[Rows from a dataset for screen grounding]

--*--

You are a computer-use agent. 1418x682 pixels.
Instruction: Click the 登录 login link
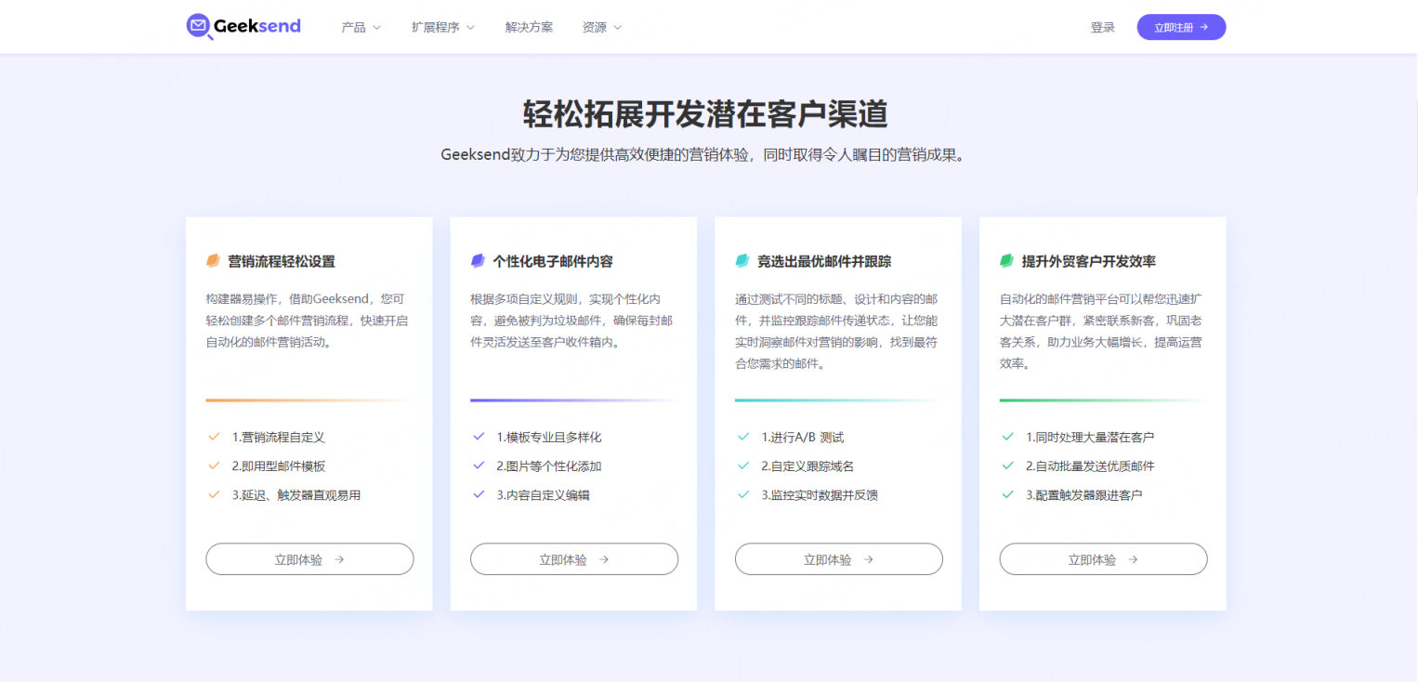[x=1102, y=27]
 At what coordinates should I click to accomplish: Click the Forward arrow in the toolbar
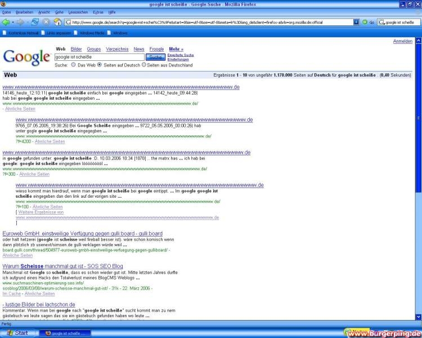point(20,22)
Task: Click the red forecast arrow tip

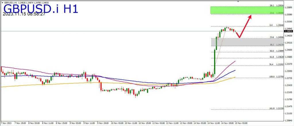Action: tap(251, 16)
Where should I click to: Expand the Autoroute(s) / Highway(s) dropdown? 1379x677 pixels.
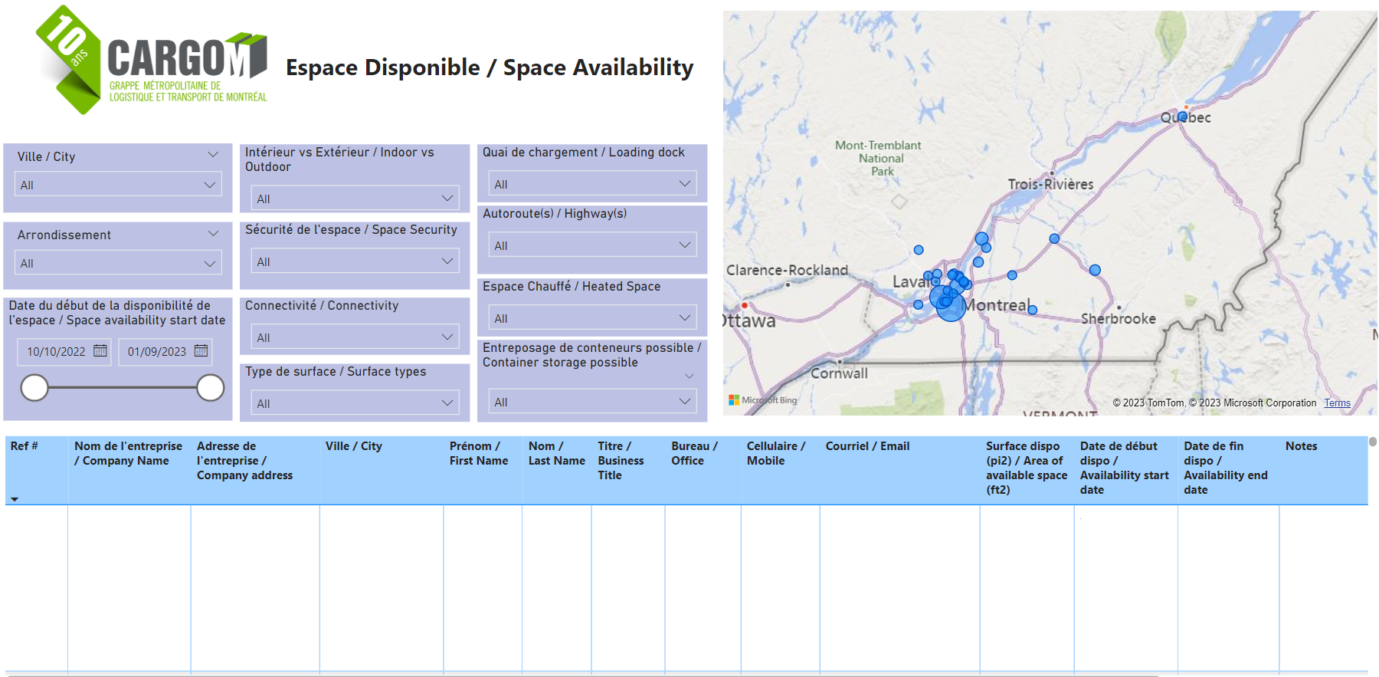coord(591,245)
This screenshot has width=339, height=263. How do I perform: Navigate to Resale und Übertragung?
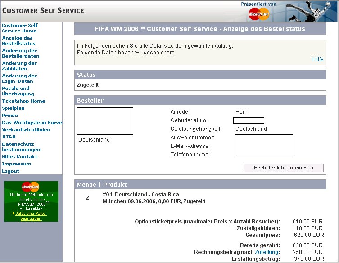tap(18, 91)
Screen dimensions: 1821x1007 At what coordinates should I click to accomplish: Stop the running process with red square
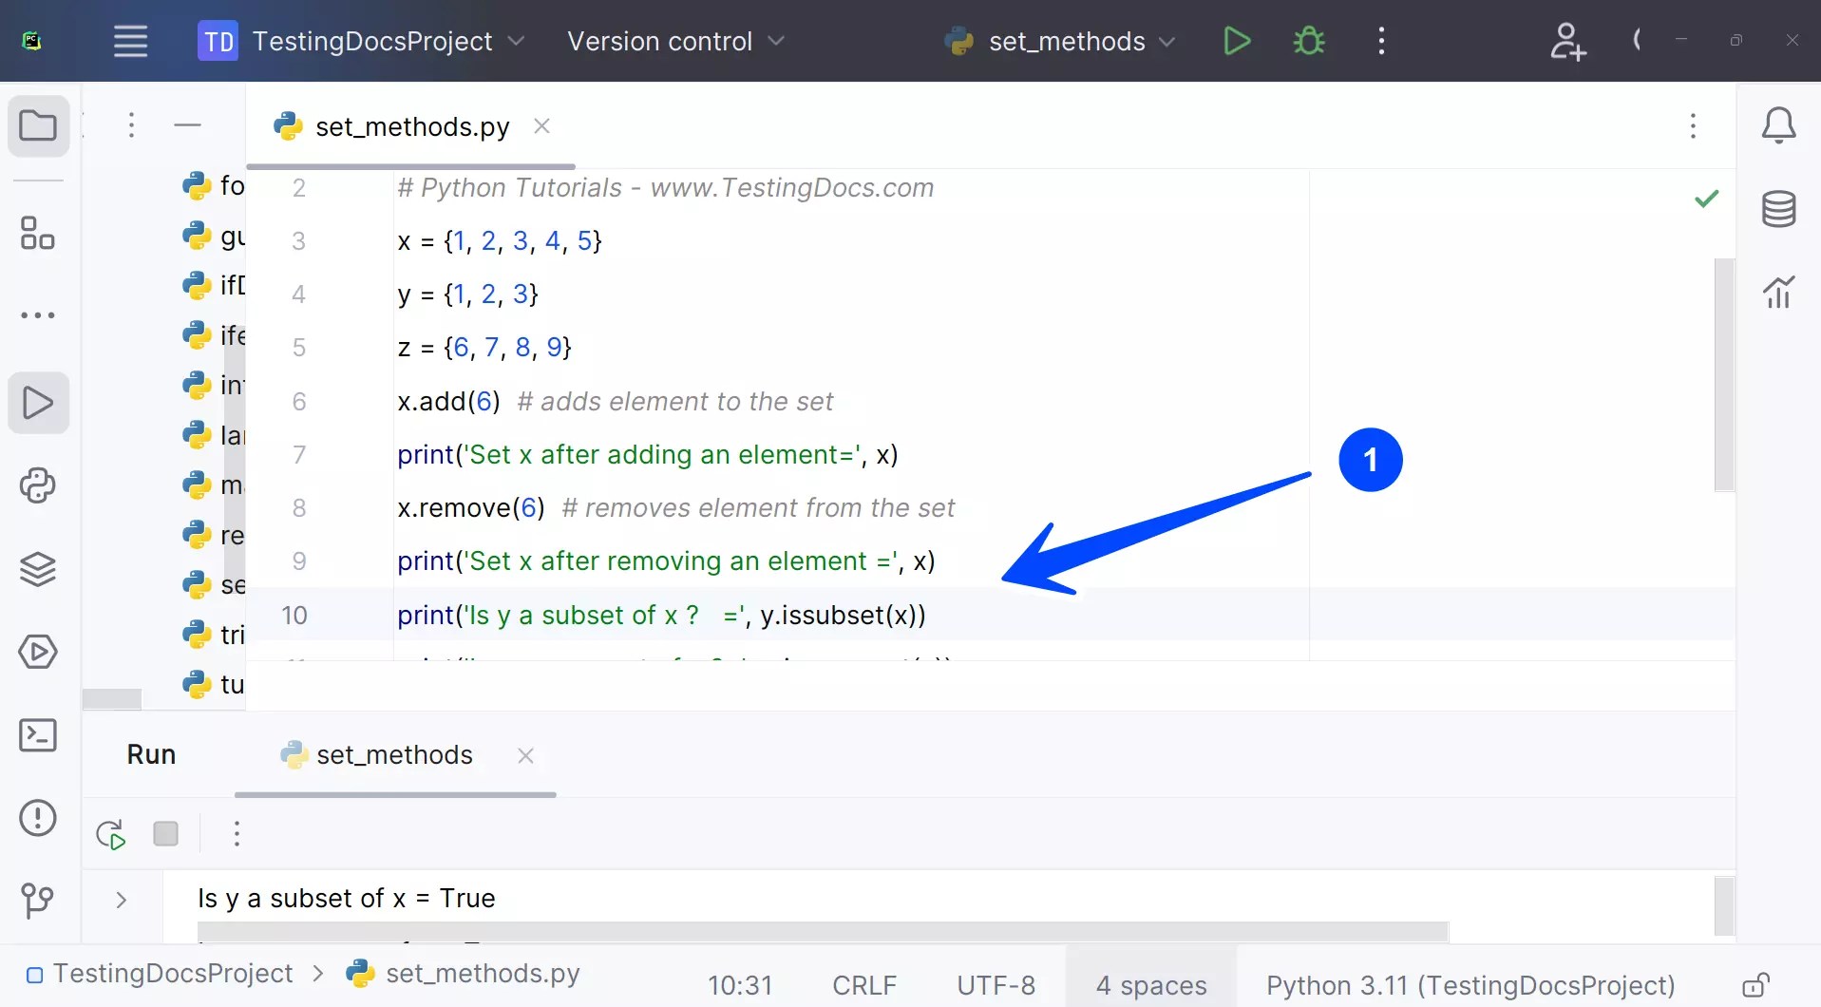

--*--

* EXERCISE INSTRUCTIONS
Present every line of the material above as a JSON list of strings, one string per line, omitting blank lines and leaving out the pictures.

* EXERCISE ANSWER
[
  "You are a computer-use agent. 1418x682 pixels.",
  "Instruction: Click the 登录 login link",
  "[x=1102, y=27]",
  " At what coordinates should I click to accomplish: Click the Forward arrow in the toolbar",
  "point(20,22)",
  "Task: Click the red forecast arrow tip",
  "Action: tap(251, 16)",
  "Where should I click to: Expand the Autoroute(s) / Highway(s) dropdown? 1379x677 pixels.",
  "coord(591,245)",
  "This screenshot has width=339, height=263. How do I perform: Navigate to Resale und Übertragung?",
  "tap(18, 91)",
  "Screen dimensions: 1821x1007 At what coordinates should I click to accomplish: Stop the running process with red square"
]